▶ _What to do_
Using the records below, write out the line with "The height and width of the screenshot is (555, 995)." and each line after it through the final one, exactly, and only those.
--- Source data ---
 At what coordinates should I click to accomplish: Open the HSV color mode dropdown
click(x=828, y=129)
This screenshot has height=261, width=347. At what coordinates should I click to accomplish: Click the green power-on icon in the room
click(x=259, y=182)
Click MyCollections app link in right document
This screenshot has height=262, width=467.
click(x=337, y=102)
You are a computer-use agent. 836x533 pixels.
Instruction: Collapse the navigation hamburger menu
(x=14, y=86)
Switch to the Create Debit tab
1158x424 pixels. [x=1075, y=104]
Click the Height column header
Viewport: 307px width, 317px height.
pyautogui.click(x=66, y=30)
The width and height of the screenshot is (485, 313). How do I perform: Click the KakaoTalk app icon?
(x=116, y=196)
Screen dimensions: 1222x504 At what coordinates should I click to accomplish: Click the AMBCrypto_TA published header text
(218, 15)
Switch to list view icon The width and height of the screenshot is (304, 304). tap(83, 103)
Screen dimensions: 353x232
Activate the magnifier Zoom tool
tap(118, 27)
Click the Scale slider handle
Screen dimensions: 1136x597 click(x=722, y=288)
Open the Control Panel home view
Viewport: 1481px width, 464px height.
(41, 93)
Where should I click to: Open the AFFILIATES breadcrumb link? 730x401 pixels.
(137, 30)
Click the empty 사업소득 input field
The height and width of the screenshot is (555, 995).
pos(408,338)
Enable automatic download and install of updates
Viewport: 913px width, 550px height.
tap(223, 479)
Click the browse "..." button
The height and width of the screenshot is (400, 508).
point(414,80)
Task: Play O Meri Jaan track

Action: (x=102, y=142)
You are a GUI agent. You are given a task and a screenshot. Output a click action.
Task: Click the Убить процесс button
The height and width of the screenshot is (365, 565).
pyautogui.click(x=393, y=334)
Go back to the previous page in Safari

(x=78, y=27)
---
▶ _Answer to this exercise_
The height and width of the screenshot is (555, 995).
pos(408,338)
Enable automatic download and install of updates
Viewport: 913px width, 550px height.
tap(223, 479)
Click the browse "..." button
The height and width of the screenshot is (400, 508).
point(414,80)
Task: Play O Meri Jaan track

Action: (x=102, y=142)
You are a GUI agent. You are given a task and a screenshot. Output a click action.
Task: Click the Убить процесс button
The height and width of the screenshot is (365, 565).
pyautogui.click(x=393, y=334)
Go back to the previous page in Safari

(x=78, y=27)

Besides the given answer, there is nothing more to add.